Erste Erfahrungen mit der harmonisierten Meldung

Seit 1. Januar 2021 sind Hersteller von Verbrauchergemischen und Gemischen für gewerbliche Verwendungen – sofern diese als gefährlich eingestuft sind – verpflichtet, eine harmonisierte Produktmeldung durchzuführen. Eine Machbarkeitsstudie hatte gerade der Farben-, Lack- und Druckfarbenindustrie besondere Betroffenheit bescheinigt und einen Anstieg der jährlichen Meldungen um das 300-fache auf insgesamt 44,5 Millionen vorhergesagt.

Der VdL hat sich intensiv für eine praktikable Ausgestaltung der Regelungen um die Meldeverpflichtung eingesetzt und hat nun seine Mitglieder per Umfrage gebeten, Ihre Erfahrungen darzulegen. Innerhalb von drei Wochen haben sich 45 Mitgliedsunternehmen beteiligt.

Vorbereitung der Meldungen

Die teilnehmenden Mitgliedsunternehmen haben sich demnach intensiv auf die Meldungen an die Giftinformationszentren vorbereitet. So investierten fast zwei Drittel in neue Software bzw. Updates der bereits existierenden Software. 31% der Unternehmen bereiteten ihre Stoffdaten für die bevorstehenden Meldeverpflichtungen auf.

Neben der Stammdatenpflege und neuer Softwareprogramme sind Fachkräfte eingestellt worden. Die Mitarbeiter nahmen an Schulungen teil, Rezepturen wurden angepasst und die Kommunikation insbesondere mit den Vorlieferanten intensiviert.

Meldungen in der Farben-, Lack- und Druckfarbenindustrie

Europaweit planen unsere Mitglieder, natürlich abhängig vom jeweiligen Produktportfolio, Meldungen von einigen 100 bis zu 150.000. Viele Gruppenmeldungen wurden bereits vor dem 1. Januar 2021 bei den nationalen benannten Stellen – in Deutschland das Bundesinstitut für Risikoforschung (BfR) – getätigt. Fast die Hälfte der Mitgliedsfirmen (45 %) haben vor dem Stichtag 1. Januar an die nationalen Portale gemeldet, immerhin 40 % bereits über das ECHA-Meldeportal.

Die meisten VdL-Mitgliedsfirmen (61%) nutzen für die Meldung eine sogenannte System-to-System Schnittstelle in der eigenen Software, immerhin fast 16% melden direkt über das europäische ECHA-Portal.

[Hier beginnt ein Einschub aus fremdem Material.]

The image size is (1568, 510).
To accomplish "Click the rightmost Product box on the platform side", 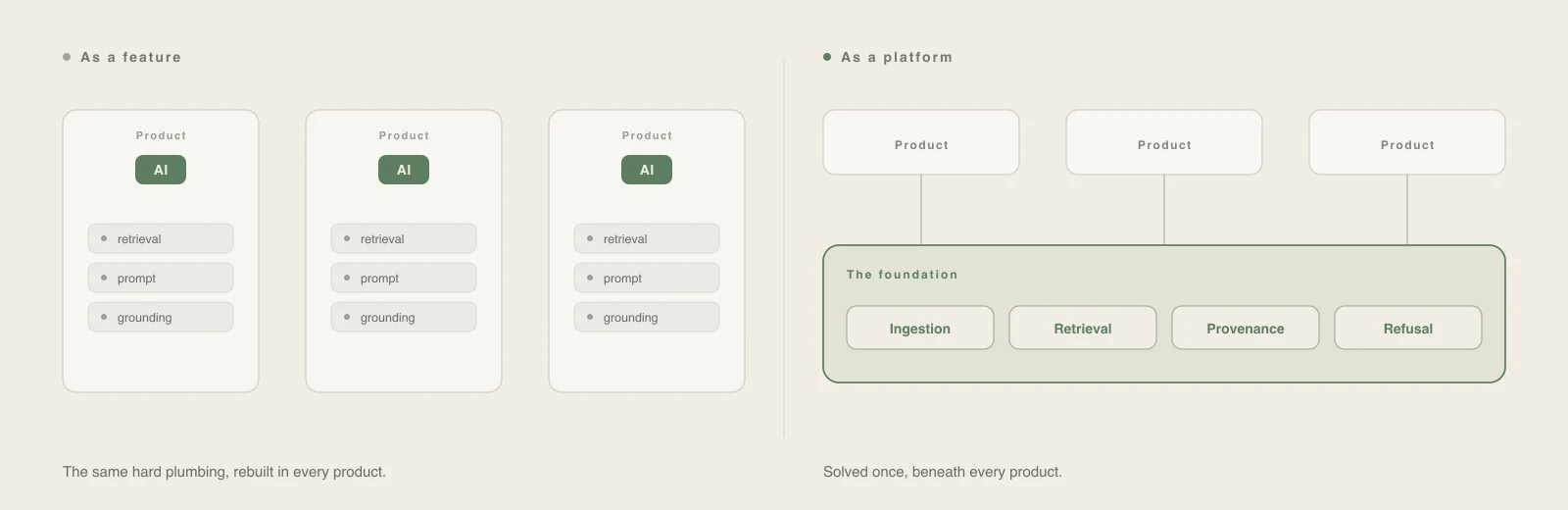I will (1407, 142).
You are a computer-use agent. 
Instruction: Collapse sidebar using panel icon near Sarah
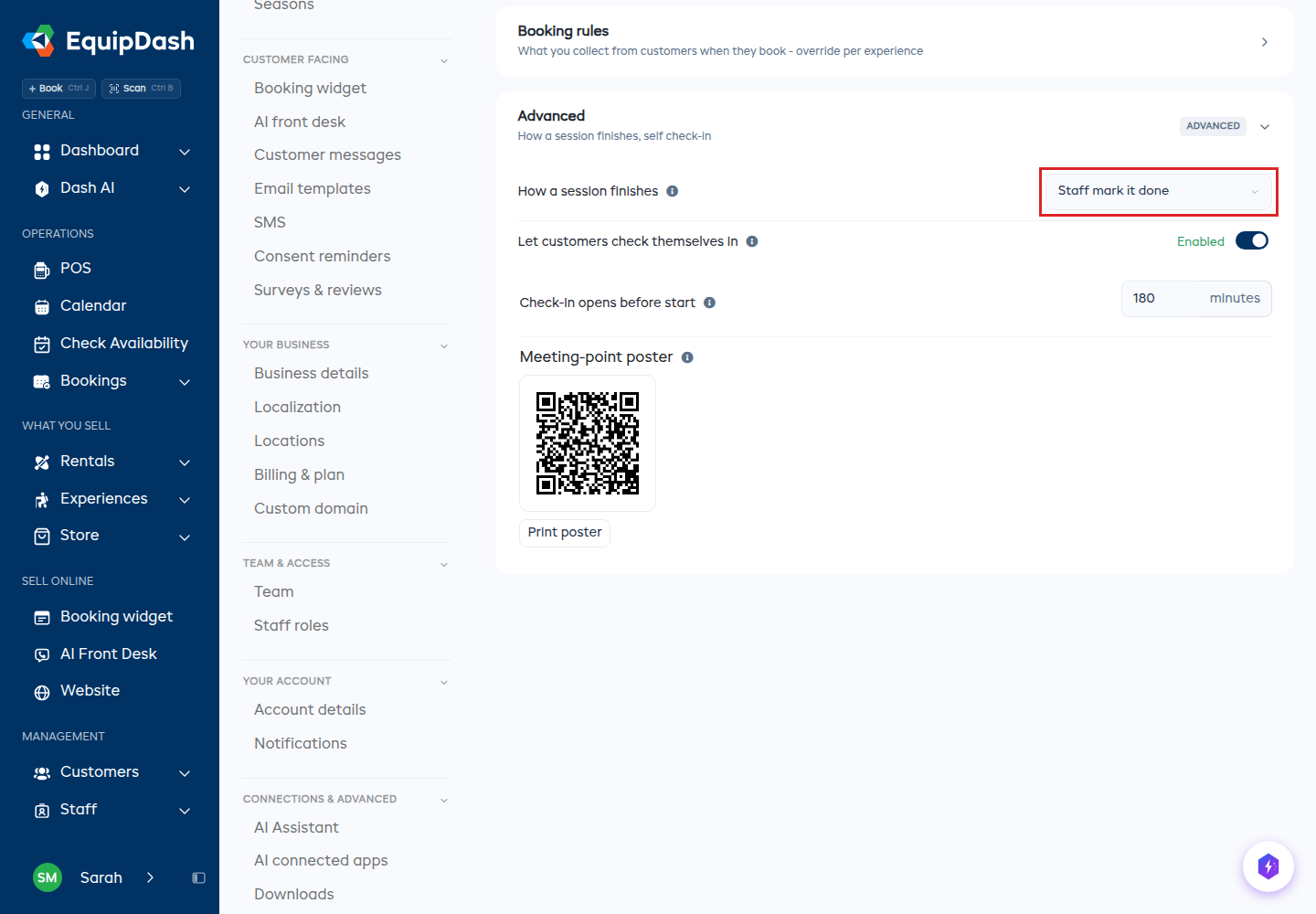click(198, 877)
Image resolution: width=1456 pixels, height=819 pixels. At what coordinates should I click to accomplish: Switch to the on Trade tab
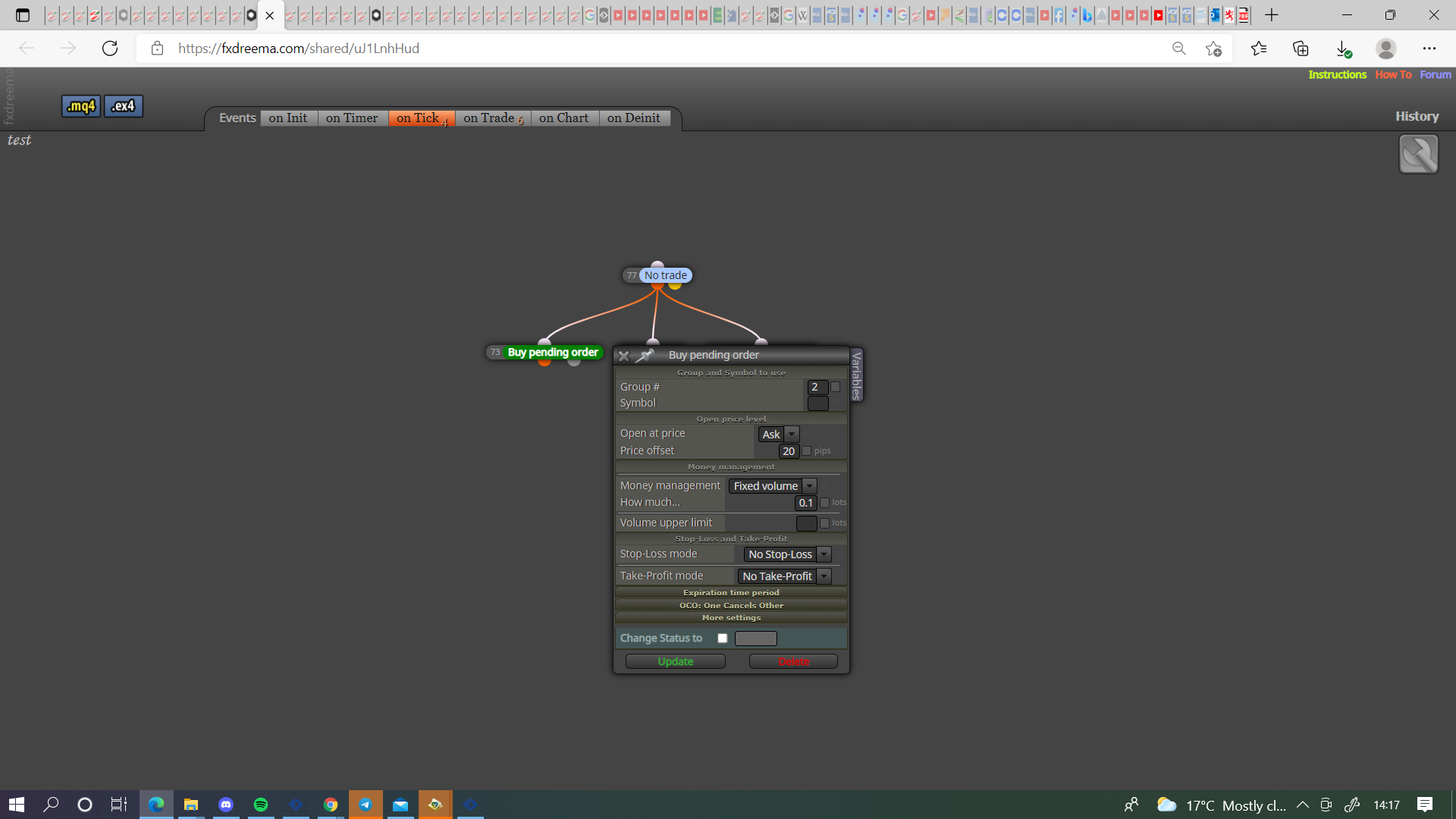pyautogui.click(x=493, y=118)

Dabei sind die System-to-System Meldungen teilweise recht schnell zu realisieren. Hierfür werden zwischen 2 und bis zu 90 Minuten aufgewendet, je nach Komplexität des Gemisches und notwendiger Datenrecherche. Für manuell eingegebene Meldungen sind mehrere Stunden bis sogar Tage notwendig.

Die Umstellung auf die europäisch harmonisierte Meldung an die Giftinformationszentren ist auch nicht unbedingt günstig zu realisieren: So haben die VdL-Mitgliedsfirmen jeweils ab einigen Tausend Euro bis zu 250.000 Euro für Software, Rezepturumstellungen, Fachkräfte und Schulungen investieren müssen.

Einige Mitgliedsfirmen arbeiten aber noch daran, die neuen Verpflichtungen umzusetzen. 70% planen, erst bis Mitte des Jahres Meldungen durchführen zu können, 30% benötigen nach eigener Auskunft noch mehr Zeit.

Weitere Herausforderungen im Zuge der Meldeverpflichtung

Insgesamt schätzen die Mitgliedsfirmen die Zeit, die nach der Bereitstellung der IT-Tools für die Umsetzung zur Verfügung stand, als viel zu kurz ein. Viele Softwarelieferanten arbeiten noch immer an ihrer System-to-System-Lösung und daran, die Anforderungen der 2. Änderungsverordnung, die erst kurz vor Jahresende 2020 veröffentlicht wurde, in die Software zu implementieren. Hinzu kommt, dass der entsprechende EU-Leitfaden zum 1. Januar 2021 nicht vorlag, so dass viele Umsetzungsfragen noch immer offen sind.

Die Softwareanbieter sind gezwungen, regelmäßig ihre Produkte anzupassen, was häufige Fehlermeldungen bei den Produktmeldungen zur Folge hat.

Ein weiteres Ärgernis ist, dass die Rohstoffe nicht in der ECHA-Datenbank hinterlegt sind und somit wiederholt intensive Recherche und eigenes Anlegen der Daten für eine Meldung notwendig machen. Auch sind doppelte Eingaben notwendig, da eine Datenübernahme aus nationalen Systemen nicht möglich ist. Zu Komplikationen bei den Meldungen kann es zudem kommen, wenn Vorlieferanten in den Meldeprozess mit einbezogen werden müssen.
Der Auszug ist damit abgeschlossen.